━━ The input

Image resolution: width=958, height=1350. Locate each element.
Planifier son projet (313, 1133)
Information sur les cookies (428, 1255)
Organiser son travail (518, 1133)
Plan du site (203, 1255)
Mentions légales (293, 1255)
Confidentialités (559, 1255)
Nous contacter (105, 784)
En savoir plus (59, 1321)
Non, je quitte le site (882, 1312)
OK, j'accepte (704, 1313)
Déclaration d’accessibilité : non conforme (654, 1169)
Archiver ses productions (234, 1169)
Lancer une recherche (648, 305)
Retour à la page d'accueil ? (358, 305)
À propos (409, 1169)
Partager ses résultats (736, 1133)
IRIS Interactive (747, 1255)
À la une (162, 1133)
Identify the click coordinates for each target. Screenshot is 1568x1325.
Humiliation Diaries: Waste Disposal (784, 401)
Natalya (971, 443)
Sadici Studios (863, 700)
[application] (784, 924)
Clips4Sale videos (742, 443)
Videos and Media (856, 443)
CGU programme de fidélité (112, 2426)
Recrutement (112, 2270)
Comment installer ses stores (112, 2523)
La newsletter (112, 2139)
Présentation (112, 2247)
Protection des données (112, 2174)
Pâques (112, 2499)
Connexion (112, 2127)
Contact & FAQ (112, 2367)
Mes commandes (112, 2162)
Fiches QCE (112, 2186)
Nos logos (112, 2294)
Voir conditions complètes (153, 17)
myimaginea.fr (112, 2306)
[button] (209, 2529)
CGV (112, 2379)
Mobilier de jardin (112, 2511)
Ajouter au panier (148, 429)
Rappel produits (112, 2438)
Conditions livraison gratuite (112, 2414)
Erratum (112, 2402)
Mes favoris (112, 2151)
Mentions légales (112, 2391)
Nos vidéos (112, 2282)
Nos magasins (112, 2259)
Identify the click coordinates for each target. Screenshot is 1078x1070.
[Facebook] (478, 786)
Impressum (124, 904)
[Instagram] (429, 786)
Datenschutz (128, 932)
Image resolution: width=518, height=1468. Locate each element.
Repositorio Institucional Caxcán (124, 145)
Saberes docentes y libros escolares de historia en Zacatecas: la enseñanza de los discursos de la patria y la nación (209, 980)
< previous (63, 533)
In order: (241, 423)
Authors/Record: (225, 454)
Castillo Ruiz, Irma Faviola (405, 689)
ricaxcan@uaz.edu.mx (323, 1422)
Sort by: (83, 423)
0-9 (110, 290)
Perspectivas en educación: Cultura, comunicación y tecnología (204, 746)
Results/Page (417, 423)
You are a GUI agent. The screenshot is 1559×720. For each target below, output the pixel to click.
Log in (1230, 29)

━━━━

◆ Work instructions ◆
Start at the line that contains "Plan du site (203, 1255)" and stop after the line that contains "Fiches QCE (112, 2186)". Give those lines of the material again with "site" changed to "portail" and everything else left unchanged.

◆ Output for this task ◆
Plan du portail (203, 1255)
Mentions légales (293, 1255)
Confidentialités (559, 1255)
Nous contacter (105, 784)
En savoir plus (59, 1321)
Non, je quitte le portail (882, 1312)
OK, j'accepte (704, 1313)
Déclaration d’accessibilité : non conforme (654, 1169)
Archiver ses productions (234, 1169)
Lancer une recherche (648, 305)
Retour à la page d'accueil ? (358, 305)
À propos (409, 1169)
Partager ses résultats (736, 1133)
IRIS Interactive (747, 1255)
À la une (162, 1133)
Identify the click coordinates for each target. Screenshot is 1568x1325.
Humiliation Diaries: Waste Disposal (784, 401)
Natalya (971, 443)
Sadici Studios (863, 700)
[application] (784, 924)
Clips4Sale videos (742, 443)
Videos and Media (856, 443)
CGU programme de fidélité (112, 2426)
Recrutement (112, 2270)
Comment installer ses stores (112, 2523)
La newsletter (112, 2139)
Présentation (112, 2247)
Protection des données (112, 2174)
Pâques (112, 2499)
Connexion (112, 2127)
Contact & FAQ (112, 2367)
Mes commandes (112, 2162)
Fiches QCE (112, 2186)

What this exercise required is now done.